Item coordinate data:

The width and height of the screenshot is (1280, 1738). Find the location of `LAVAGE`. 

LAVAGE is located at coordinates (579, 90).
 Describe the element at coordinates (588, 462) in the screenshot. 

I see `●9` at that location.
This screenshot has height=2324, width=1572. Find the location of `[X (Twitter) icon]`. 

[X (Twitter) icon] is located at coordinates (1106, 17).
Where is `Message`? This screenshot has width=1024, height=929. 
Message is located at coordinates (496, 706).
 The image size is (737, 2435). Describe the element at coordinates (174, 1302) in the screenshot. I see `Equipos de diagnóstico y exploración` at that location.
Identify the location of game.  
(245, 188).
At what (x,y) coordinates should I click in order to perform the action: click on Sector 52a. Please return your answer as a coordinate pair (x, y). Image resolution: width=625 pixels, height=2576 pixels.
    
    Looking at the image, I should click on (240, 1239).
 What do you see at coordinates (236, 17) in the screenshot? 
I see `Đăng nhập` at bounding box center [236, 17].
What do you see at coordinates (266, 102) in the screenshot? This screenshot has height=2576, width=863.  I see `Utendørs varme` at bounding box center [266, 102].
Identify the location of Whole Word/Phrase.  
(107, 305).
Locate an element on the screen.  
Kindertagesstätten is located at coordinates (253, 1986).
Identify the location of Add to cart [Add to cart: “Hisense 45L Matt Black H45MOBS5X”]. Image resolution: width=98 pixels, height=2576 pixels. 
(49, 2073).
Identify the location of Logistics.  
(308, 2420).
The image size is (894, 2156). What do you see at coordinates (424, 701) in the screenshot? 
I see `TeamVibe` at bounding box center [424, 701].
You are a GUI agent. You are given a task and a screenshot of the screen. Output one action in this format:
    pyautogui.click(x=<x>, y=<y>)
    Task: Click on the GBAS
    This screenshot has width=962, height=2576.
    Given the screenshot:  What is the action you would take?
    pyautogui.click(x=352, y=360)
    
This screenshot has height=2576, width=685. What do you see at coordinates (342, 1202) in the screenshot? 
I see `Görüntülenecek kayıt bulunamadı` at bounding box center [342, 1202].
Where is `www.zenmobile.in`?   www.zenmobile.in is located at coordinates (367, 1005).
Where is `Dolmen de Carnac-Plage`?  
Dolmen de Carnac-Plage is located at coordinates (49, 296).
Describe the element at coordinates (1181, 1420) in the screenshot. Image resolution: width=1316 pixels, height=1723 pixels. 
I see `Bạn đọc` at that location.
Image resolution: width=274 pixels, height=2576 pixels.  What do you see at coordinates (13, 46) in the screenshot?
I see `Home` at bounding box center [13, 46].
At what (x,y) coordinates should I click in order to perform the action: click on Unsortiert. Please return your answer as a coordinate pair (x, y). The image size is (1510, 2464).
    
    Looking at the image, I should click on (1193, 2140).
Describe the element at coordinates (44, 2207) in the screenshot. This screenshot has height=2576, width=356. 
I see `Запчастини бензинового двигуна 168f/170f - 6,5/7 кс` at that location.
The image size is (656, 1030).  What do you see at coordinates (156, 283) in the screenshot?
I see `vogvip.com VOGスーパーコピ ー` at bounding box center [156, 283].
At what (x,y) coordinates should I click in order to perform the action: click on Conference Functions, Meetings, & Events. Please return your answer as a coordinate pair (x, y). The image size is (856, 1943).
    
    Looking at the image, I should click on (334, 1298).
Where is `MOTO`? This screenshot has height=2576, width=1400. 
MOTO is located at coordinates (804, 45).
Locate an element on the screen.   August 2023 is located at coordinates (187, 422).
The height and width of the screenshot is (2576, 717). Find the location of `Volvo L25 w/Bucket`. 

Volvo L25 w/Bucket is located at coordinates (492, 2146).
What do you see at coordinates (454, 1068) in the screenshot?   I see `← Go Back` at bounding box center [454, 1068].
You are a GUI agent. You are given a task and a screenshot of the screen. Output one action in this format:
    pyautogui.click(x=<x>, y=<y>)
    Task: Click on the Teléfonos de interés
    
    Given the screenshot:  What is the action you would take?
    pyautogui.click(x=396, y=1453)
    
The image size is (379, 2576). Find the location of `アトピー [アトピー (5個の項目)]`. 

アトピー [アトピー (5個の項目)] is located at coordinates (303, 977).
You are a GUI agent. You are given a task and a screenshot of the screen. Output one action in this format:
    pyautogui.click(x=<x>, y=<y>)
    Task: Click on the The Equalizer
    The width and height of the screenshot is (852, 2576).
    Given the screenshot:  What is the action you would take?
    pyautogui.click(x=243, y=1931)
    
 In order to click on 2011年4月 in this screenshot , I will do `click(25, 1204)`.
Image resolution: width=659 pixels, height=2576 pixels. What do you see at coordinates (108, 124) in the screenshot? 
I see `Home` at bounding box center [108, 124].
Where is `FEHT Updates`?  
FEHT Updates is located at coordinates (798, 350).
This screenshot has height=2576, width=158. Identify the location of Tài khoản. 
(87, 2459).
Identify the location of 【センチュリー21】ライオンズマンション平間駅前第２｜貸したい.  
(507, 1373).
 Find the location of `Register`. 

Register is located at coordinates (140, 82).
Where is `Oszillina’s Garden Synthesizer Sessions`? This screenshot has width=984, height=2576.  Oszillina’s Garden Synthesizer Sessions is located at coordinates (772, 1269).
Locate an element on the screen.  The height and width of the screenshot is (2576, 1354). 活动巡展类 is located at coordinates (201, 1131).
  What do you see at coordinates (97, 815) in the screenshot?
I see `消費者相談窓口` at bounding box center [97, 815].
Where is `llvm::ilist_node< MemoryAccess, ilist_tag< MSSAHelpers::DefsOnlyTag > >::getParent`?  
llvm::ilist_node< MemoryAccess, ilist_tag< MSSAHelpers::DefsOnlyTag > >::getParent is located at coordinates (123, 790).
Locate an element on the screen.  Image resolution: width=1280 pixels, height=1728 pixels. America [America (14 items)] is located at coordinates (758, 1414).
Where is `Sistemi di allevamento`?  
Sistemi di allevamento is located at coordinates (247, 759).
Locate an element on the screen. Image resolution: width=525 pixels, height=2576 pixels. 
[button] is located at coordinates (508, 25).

PROBLEM: Output these lines as a JSON list of strings, one string per line, with blank lines left out.

SOLUTION FOR THIS TASK:
[
  "The width and height of the screenshot is (1280, 1738). Find the location of `LAVAGE`. ",
  "LAVAGE is located at coordinates (579, 90).",
  " Describe the element at coordinates (588, 462) in the screenshot. ",
  "I see `●9` at that location.",
  "This screenshot has height=2324, width=1572. Find the location of `[X (Twitter) icon]`. ",
  "[X (Twitter) icon] is located at coordinates (1106, 17).",
  "Where is `Message`? This screenshot has width=1024, height=929. ",
  "Message is located at coordinates (496, 706).",
  " The image size is (737, 2435). Describe the element at coordinates (174, 1302) in the screenshot. I see `Equipos de diagnóstico y exploración` at that location.",
  "Identify the location of game.  ",
  "(245, 188).",
  "At what (x,y) coordinates should I click in order to perform the action: click on Sector 52a. Please return your answer as a coordinate pair (x, y). Image resolution: width=625 pixels, height=2576 pixels.",
  "    Looking at the image, I should click on (240, 1239).",
  " What do you see at coordinates (236, 17) in the screenshot? ",
  "I see `Đăng nhập` at bounding box center [236, 17].",
  "What do you see at coordinates (266, 102) in the screenshot? This screenshot has height=2576, width=863.  I see `Utendørs varme` at bounding box center [266, 102].",
  "Identify the location of Whole Word/Phrase.  ",
  "(107, 305).",
  "Locate an element on the screen.  ",
  "Kindertagesstätten is located at coordinates (253, 1986).",
  "Identify the location of Add to cart [Add to cart: “Hisense 45L Matt Black H45MOBS5X”]. Image resolution: width=98 pixels, height=2576 pixels. ",
  "(49, 2073).",
  "Identify the location of Logistics.  ",
  "(308, 2420).",
  "The image size is (894, 2156). What do you see at coordinates (424, 701) in the screenshot? ",
  "I see `TeamVibe` at bounding box center [424, 701].",
  "You are a GUI agent. You are given a task and a screenshot of the screen. Output one action in this format:",
  "    pyautogui.click(x=<x>, y=<y>)",
  "    Task: Click on the GBAS",
  "    This screenshot has width=962, height=2576.",
  "    Given the screenshot:  What is the action you would take?",
  "    pyautogui.click(x=352, y=360)",
  "This screenshot has height=2576, width=685. What do you see at coordinates (342, 1202) in the screenshot? ",
  "I see `Görüntülenecek kayıt bulunamadı` at bounding box center [342, 1202].",
  "Where is `www.zenmobile.in`?   www.zenmobile.in is located at coordinates (367, 1005).",
  "Where is `Dolmen de Carnac-Plage`?  ",
  "Dolmen de Carnac-Plage is located at coordinates (49, 296).",
  "Describe the element at coordinates (1181, 1420) in the screenshot. Image resolution: width=1316 pixels, height=1723 pixels. ",
  "I see `Bạn đọc` at that location.",
  "Image resolution: width=274 pixels, height=2576 pixels.  What do you see at coordinates (13, 46) in the screenshot?",
  "I see `Home` at bounding box center [13, 46].",
  "At what (x,y) coordinates should I click in order to perform the action: click on Unsortiert. Please return your answer as a coordinate pair (x, y). The image size is (1510, 2464).",
  "    Looking at the image, I should click on (1193, 2140).",
  "Describe the element at coordinates (44, 2207) in the screenshot. This screenshot has height=2576, width=356. ",
  "I see `Запчастини бензинового двигуна 168f/170f - 6,5/7 кс` at that location.",
  "The image size is (656, 1030).  What do you see at coordinates (156, 283) in the screenshot?",
  "I see `vogvip.com VOGスーパーコピ ー` at bounding box center [156, 283].",
  "At what (x,y) coordinates should I click in order to perform the action: click on Conference Functions, Meetings, & Events. Please return your answer as a coordinate pair (x, y). The image size is (856, 1943).",
  "    Looking at the image, I should click on (334, 1298).",
  "Where is `MOTO`? This screenshot has height=2576, width=1400. ",
  "MOTO is located at coordinates (804, 45).",
  "Locate an element on the screen.   August 2023 is located at coordinates (187, 422).",
  "The height and width of the screenshot is (2576, 717). Find the location of `Volvo L25 w/Bucket`. ",
  "Volvo L25 w/Bucket is located at coordinates (492, 2146).",
  "What do you see at coordinates (454, 1068) in the screenshot?   I see `← Go Back` at bounding box center [454, 1068].",
  "You are a GUI agent. You are given a task and a screenshot of the screen. Output one action in this format:",
  "    pyautogui.click(x=<x>, y=<y>)",
  "    Task: Click on the Teléfonos de interés",
  "    Given the screenshot:  What is the action you would take?",
  "    pyautogui.click(x=396, y=1453)",
  "The image size is (379, 2576). Find the location of `アトピー [アトピー (5個の項目)]`. ",
  "アトピー [アトピー (5個の項目)] is located at coordinates (303, 977).",
  "You are a GUI agent. You are given a task and a screenshot of the screen. Output one action in this format:",
  "    pyautogui.click(x=<x>, y=<y>)",
  "    Task: Click on the The Equalizer",
  "    The width and height of the screenshot is (852, 2576).",
  "    Given the screenshot:  What is the action you would take?",
  "    pyautogui.click(x=243, y=1931)",
  " In order to click on 2011年4月 in this screenshot , I will do `click(25, 1204)`.",
  "Image resolution: width=659 pixels, height=2576 pixels. What do you see at coordinates (108, 124) in the screenshot? ",
  "I see `Home` at bounding box center [108, 124].",
  "Where is `FEHT Updates`?  ",
  "FEHT Updates is located at coordinates (798, 350).",
  "This screenshot has height=2576, width=158. Identify the location of Tài khoản. ",
  "(87, 2459).",
  "Identify the location of 【センチュリー21】ライオンズマンション平間駅前第２｜貸したい.  ",
  "(507, 1373).",
  " Find the location of `Register`. ",
  "Register is located at coordinates (140, 82).",
  "Where is `Oszillina’s Garden Synthesizer Sessions`? This screenshot has width=984, height=2576.  Oszillina’s Garden Synthesizer Sessions is located at coordinates (772, 1269).",
  "Locate an element on the screen.  The height and width of the screenshot is (2576, 1354). 活动巡展类 is located at coordinates (201, 1131).",
  "  What do you see at coordinates (97, 815) in the screenshot?",
  "I see `消費者相談窓口` at bounding box center [97, 815].",
  "Where is `llvm::ilist_node< MemoryAccess, ilist_tag< MSSAHelpers::DefsOnlyTag > >::getParent`?  ",
  "llvm::ilist_node< MemoryAccess, ilist_tag< MSSAHelpers::DefsOnlyTag > >::getParent is located at coordinates (123, 790).",
  "Locate an element on the screen.  Image resolution: width=1280 pixels, height=1728 pixels. America [America (14 items)] is located at coordinates (758, 1414).",
  "Where is `Sistemi di allevamento`?  ",
  "Sistemi di allevamento is located at coordinates (247, 759).",
  "Locate an element on the screen. Image resolution: width=525 pixels, height=2576 pixels. ",
  "[button] is located at coordinates (508, 25)."
]